(Listed entries)

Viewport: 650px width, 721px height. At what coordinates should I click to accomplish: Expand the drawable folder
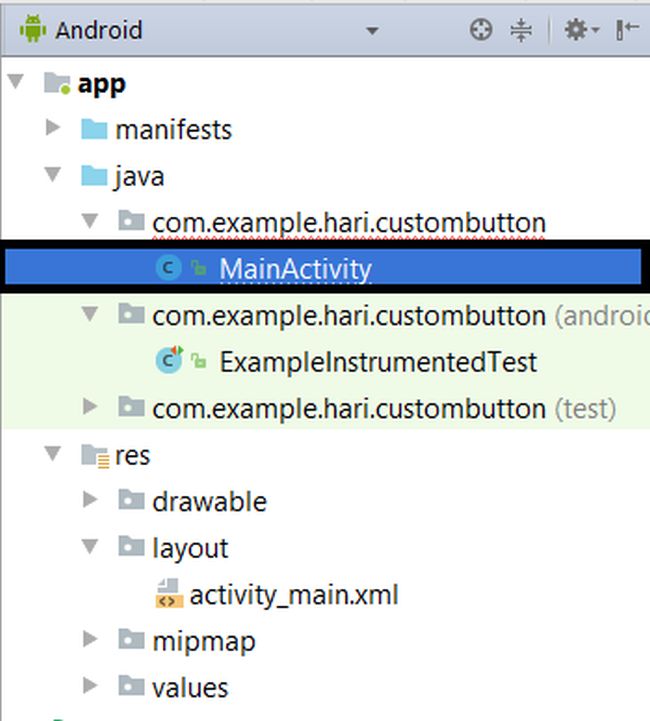pyautogui.click(x=91, y=500)
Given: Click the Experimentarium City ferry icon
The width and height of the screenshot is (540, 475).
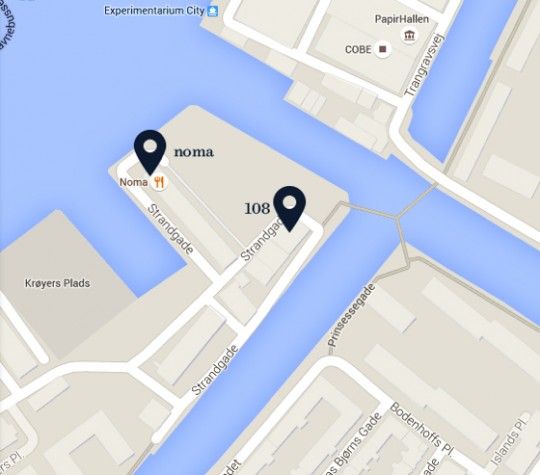Looking at the screenshot, I should point(212,11).
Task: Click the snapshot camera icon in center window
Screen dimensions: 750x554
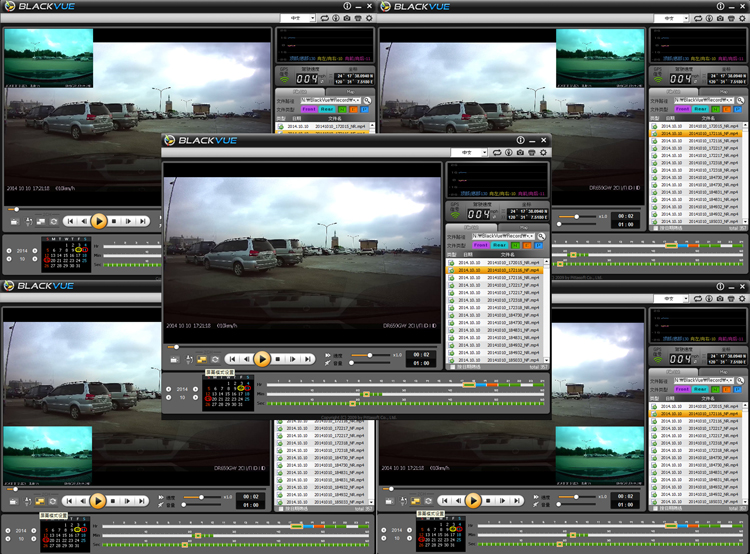Action: pos(519,153)
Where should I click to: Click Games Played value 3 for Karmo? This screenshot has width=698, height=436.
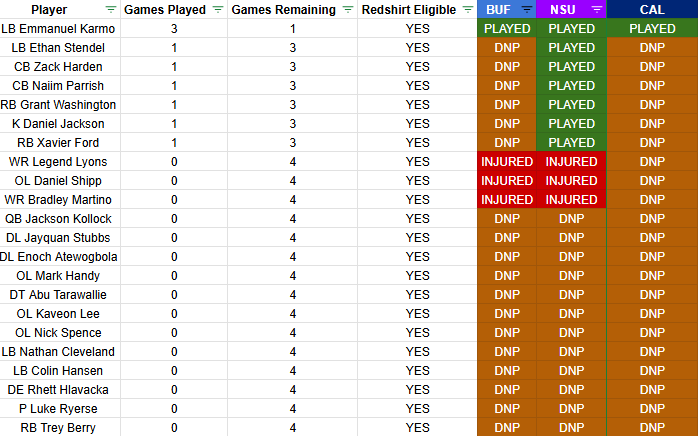(x=174, y=29)
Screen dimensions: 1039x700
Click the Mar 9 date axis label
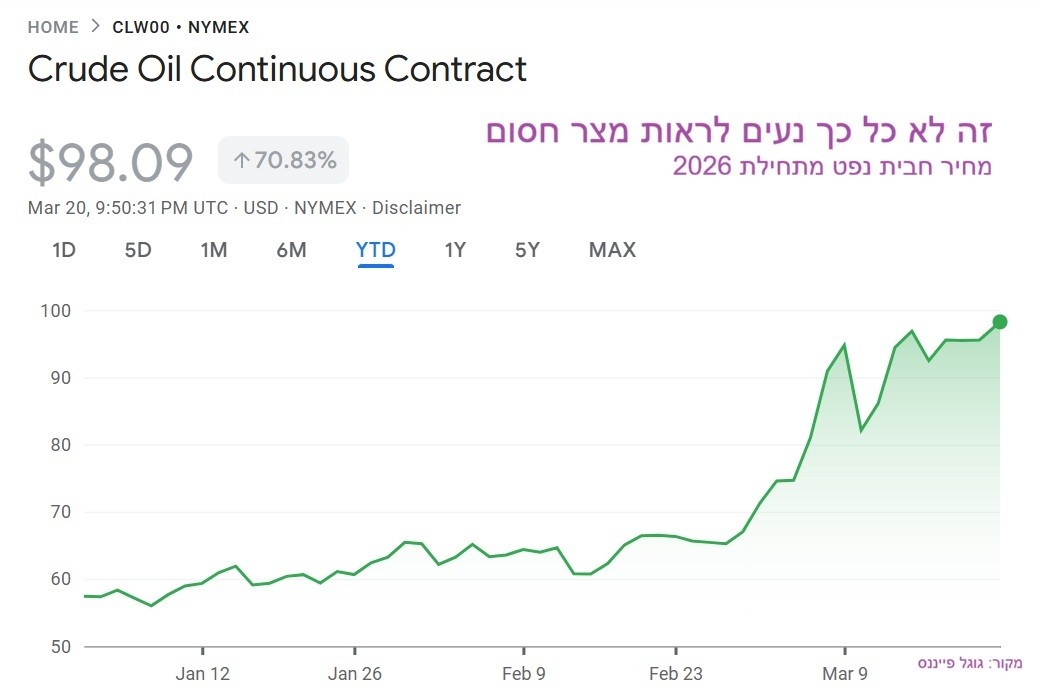tap(845, 674)
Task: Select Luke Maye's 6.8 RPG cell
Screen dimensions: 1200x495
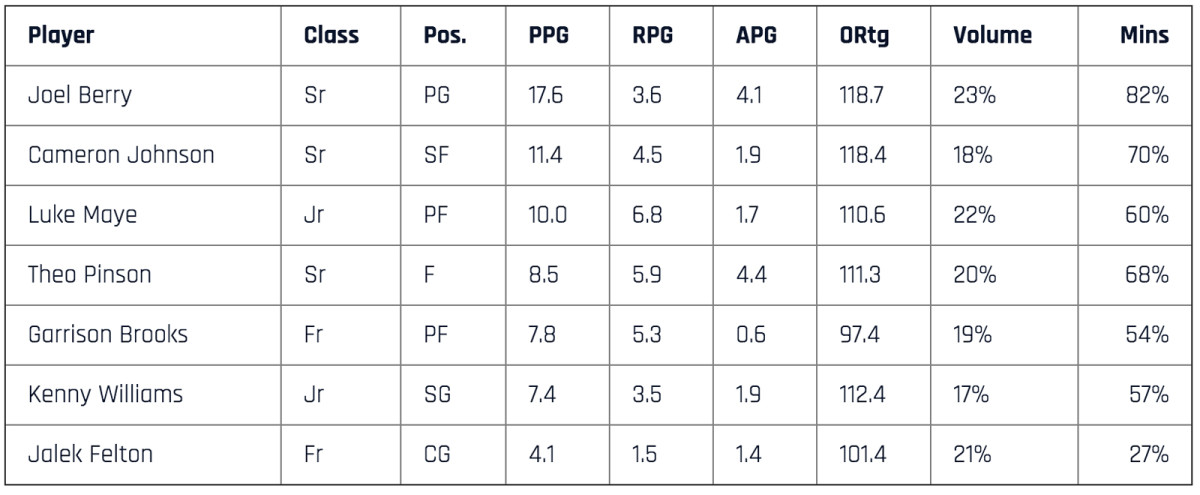Action: pyautogui.click(x=647, y=215)
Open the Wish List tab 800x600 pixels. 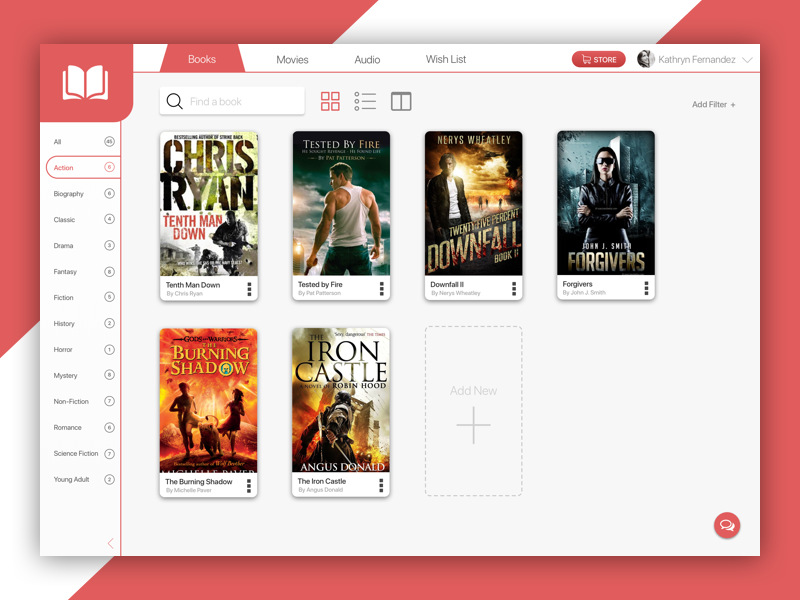click(446, 60)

(End Listed entries)

[What the exercise asks]
Your answer should be only the number of lines, in the entries above, that include "Task".

[Solution]
2